Pancreatic cancer exhibits high mortality rates with limited therapeutic options. Emerging evidence suggests that the ketogenic diet may act as adjuvant therapy by triggering ferroptosis in cancer cells, though the underlying molecular mechanisms remain unclear. This study aims to investigate the molecular mechanisms linking ketogenic metabolism and ferroptosis, with an emphasis on key regulatory proteins. We demonstrated that pancreatic adenocarcinoma (PAAD) tissues significantly enhanced ketogenic and ferroptosis phenotypes compared to normal tissues, both correlating with poorer patient prognosis. These phenotypes showed strong interdependence mediated by CAV1. In the pancreatic tumor microenvironment, CAV1 was predominantly expressed in tumor cells. Through in vitro cell experiments, we clarified that Na-OHB downregulated CAV1 expression in pancreatic cancer cells, inhibiting the transcription of the CAV1/AMPK/NRF2 downstream ferroptosis-protective genes SLC7A11 and SLC40A1. Additionally, we demonstrated the interaction between CAV1 and SLC7A11 molecules; when CAV1 was downregulated, it affected the stability of SLC7A11, leading to the ubiquitination and degradation of the translated SLC7A11 protein.

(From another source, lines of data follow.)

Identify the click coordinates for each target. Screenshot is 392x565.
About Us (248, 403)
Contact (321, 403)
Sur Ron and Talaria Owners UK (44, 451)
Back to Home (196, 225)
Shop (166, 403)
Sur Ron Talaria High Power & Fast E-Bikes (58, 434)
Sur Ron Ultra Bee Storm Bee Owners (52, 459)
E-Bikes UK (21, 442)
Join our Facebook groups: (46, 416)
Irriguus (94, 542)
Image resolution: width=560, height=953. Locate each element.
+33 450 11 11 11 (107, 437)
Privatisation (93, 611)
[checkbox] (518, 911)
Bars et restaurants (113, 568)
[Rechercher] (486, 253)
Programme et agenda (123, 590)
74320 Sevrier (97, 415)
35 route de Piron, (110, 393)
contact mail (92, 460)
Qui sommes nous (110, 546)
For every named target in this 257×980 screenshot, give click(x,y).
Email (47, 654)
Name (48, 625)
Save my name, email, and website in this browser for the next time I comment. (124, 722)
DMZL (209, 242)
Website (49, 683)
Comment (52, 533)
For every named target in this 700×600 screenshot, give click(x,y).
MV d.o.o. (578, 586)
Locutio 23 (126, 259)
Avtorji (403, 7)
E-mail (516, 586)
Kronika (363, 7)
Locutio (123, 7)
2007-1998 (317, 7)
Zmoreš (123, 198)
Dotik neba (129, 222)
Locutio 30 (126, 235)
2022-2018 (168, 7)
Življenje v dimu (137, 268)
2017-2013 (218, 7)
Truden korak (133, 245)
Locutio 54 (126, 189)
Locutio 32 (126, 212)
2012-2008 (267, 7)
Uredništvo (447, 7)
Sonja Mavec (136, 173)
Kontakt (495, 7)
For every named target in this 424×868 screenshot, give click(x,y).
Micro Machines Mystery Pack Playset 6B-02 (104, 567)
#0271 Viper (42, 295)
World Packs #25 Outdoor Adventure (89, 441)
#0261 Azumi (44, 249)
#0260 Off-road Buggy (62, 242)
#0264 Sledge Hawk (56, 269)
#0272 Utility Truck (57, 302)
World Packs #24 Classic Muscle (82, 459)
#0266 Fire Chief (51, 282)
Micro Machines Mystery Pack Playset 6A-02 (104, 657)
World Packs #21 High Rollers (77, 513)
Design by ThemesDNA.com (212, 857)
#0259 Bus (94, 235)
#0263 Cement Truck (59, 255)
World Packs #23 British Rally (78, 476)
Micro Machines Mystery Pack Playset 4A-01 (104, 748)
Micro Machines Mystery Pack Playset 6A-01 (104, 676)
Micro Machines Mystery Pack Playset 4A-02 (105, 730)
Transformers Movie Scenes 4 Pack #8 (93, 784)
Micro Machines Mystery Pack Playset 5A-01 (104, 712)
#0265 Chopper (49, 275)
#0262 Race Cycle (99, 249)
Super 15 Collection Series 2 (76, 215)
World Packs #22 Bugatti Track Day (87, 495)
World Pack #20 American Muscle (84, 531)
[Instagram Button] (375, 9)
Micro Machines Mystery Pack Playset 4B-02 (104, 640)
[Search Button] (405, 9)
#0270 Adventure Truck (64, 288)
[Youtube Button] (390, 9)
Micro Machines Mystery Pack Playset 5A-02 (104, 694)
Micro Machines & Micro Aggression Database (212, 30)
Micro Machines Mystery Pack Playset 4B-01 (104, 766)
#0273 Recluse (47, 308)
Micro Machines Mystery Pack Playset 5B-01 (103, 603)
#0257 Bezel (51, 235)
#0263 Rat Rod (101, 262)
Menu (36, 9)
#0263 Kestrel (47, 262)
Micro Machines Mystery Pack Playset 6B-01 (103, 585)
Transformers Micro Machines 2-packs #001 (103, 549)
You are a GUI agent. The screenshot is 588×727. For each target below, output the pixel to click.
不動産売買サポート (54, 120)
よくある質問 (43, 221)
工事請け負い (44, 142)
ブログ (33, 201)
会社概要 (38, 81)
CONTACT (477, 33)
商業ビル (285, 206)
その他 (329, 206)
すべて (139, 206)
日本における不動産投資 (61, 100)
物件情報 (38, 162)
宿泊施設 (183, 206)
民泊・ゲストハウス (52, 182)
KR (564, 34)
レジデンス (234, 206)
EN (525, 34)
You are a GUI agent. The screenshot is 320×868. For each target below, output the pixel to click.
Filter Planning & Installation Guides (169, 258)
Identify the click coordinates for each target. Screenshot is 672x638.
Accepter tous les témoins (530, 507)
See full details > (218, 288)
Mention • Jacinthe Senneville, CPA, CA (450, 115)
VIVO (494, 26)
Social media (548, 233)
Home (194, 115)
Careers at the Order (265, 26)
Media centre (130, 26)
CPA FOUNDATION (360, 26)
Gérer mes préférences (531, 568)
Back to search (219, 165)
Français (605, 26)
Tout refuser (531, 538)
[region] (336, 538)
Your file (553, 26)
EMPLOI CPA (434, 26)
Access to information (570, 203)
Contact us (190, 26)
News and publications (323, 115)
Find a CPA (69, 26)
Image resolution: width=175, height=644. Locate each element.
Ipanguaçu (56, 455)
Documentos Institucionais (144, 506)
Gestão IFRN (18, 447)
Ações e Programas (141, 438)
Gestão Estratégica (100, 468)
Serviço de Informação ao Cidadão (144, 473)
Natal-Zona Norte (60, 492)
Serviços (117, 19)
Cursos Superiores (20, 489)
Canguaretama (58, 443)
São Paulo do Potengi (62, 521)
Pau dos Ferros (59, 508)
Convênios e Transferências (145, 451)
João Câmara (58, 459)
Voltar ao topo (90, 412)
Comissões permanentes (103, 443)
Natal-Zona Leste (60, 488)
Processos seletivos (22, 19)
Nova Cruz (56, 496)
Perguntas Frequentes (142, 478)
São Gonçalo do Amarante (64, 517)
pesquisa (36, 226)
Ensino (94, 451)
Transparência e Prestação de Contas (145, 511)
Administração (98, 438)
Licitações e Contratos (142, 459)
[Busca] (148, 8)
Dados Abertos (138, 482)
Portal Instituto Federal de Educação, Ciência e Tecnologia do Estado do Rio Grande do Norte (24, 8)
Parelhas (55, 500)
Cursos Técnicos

Through these dual mechanisms, Na-OHB caused Fe²⁺ overload, lipid peroxidation accumulation, and oxidative stress in pancreatic cancer cells, ultimately triggering ferroptosis. In ketogenic diet-fed tumor-bearing mouse models, we also observed a significant increase in lipid peroxidation and other related biomarkers, while CAV1 and SLC7A11 levels were markedly decreased compared to the normal diet group. Our findings identify CAV1 as a pivotal molecular link between ketogenic metabolism and ferroptosis in pancreatic cancer. The multi-level regulatory axis involving CAV1-mediated transcriptional regulation and post-translational modifications provides mechanistic insights into ketogenic diet-induced ferroptosis, suggesting potential therapeutic targets for pancreatic cancer adjuvant treatment.